Mario Borg, director of Master Brokers Group, said despite the diversification hype, brokers need to approach the issue with caution.
“The whole thing about diversification is bandied around a fair bit - that it’s the best way to increase your revenue. It’s all about revenue, revenue, revenue,” said Borg.
“But at the end of the day, if you specialise at what you’re good at, I find that clients do respect that and do value the fact that you’re not trying to be all things to all people.”
Diversification can work and can bring in more profits, said Borg, but only if it is done in a way where the clients’ needs are top priority.
If brokers allow themselves to be distracted by revenue possibilities, they run the risk of losing client trust, he said.
“If you’re coming at it from a selling angle, if your priorities are around how many dollars you can squeeze out in terms wallet-share for each client, you might get away with it for a while, but most people aren’t silly.
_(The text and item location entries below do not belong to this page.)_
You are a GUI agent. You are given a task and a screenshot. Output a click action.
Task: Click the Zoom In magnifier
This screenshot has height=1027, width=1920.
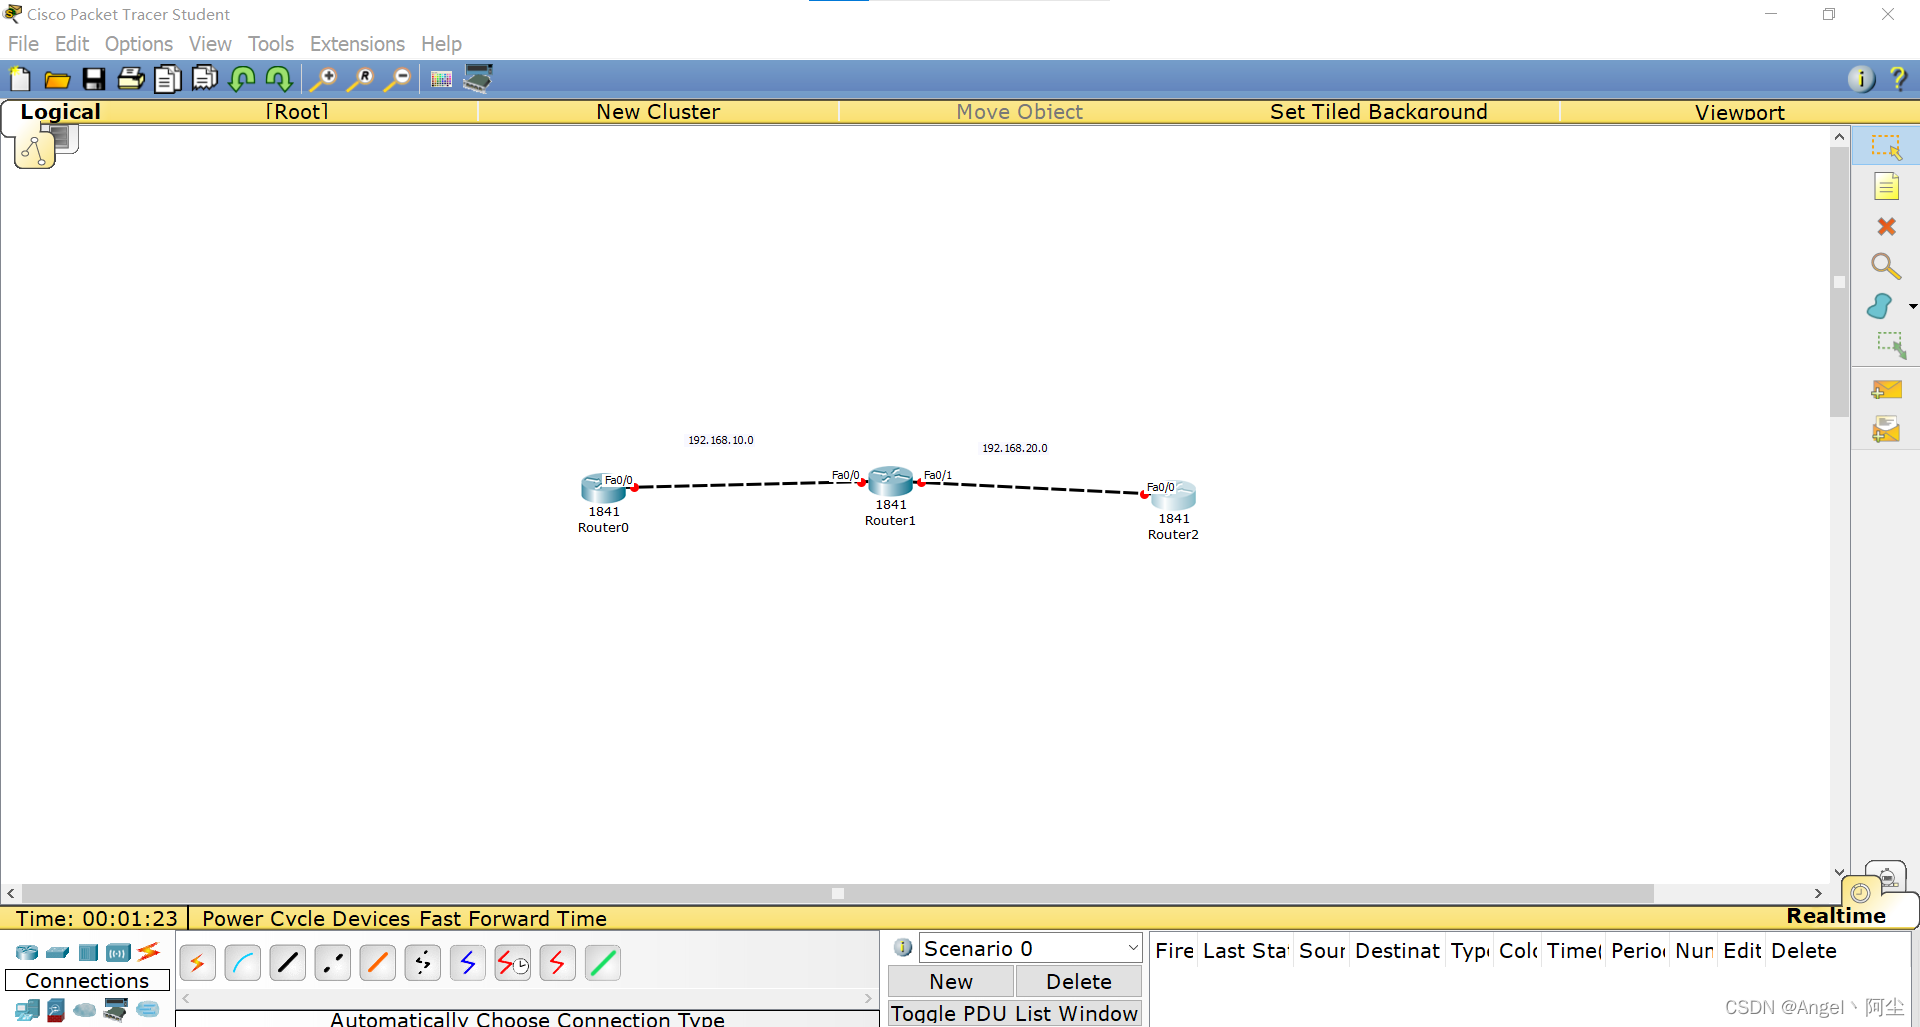(323, 79)
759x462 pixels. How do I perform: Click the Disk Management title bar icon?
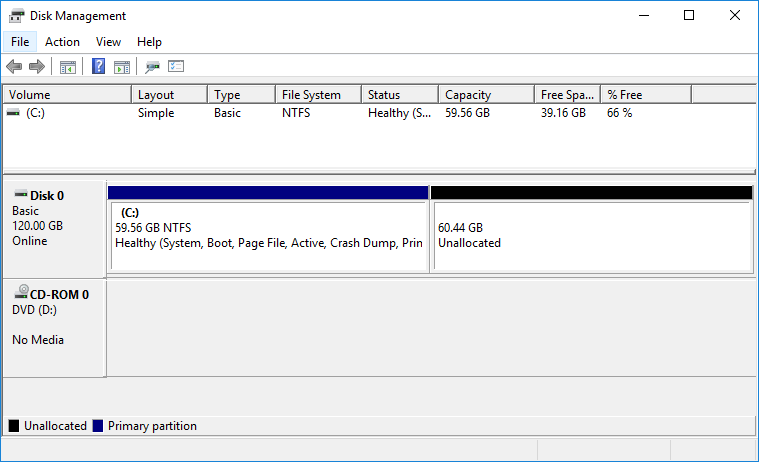(x=16, y=15)
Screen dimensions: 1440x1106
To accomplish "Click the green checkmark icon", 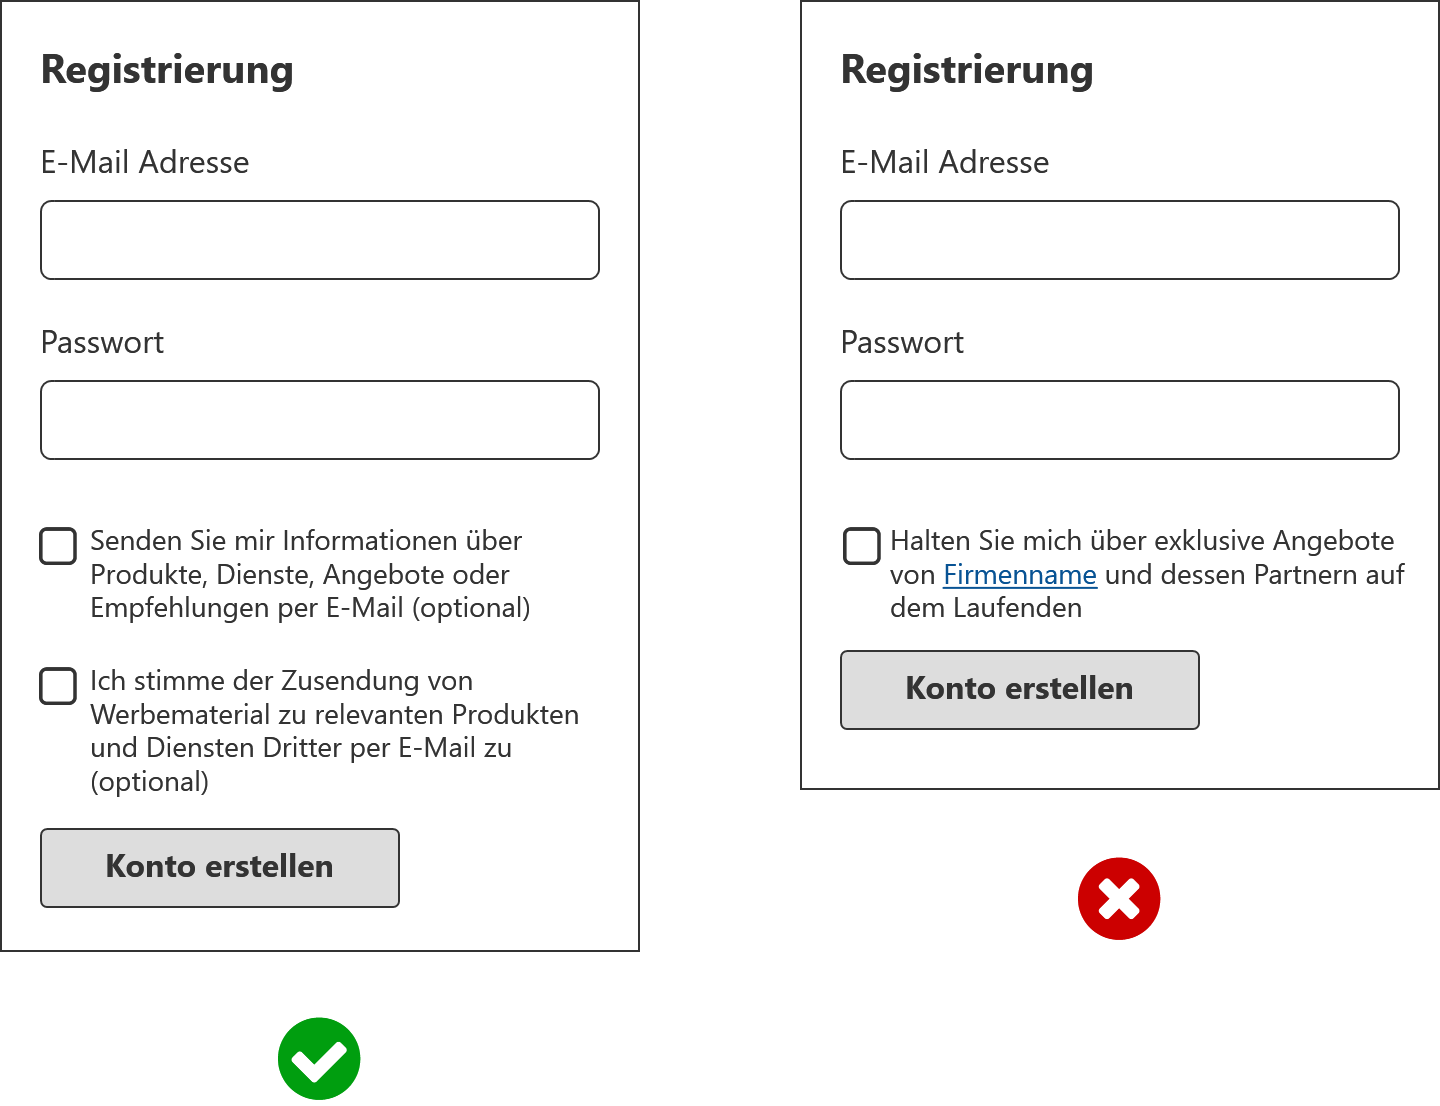I will [319, 1059].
They can see if someone is being genuine versus somebody that’s all about trying to make a dollar.”
NCCP requirements have made it easier for brokers to have conversations with clients around risk, insurance, and broader financial requirements, said Borg, but that doesn’t mean brokers should try and sell these things to every client.
“If you’re looking at someone’s statement of financial position and you see a genuine need, you do need to talk to them about this. The next step then is deciding who is the best person to assist with that.”
More often than not, said Borg, that means a referral. Trying to offer a range of financial solutions in-house, while great in theory, is “virtually impossible” in practice, he said.
“If you’ve got para planners and administration support it makes it easier, but to try and do it all yourself? I don’t see how you can do it well. Paperwork in mortgage broking has increased significantly with NCCP, let alone dealing with everything else.”
“If you went out to buy a car and you walk away having spent two grand more than you need to because someone told you you needed to have tinted windows and a bigger boot or whatever, do you think you’re going to go away and recommend him to your friends?”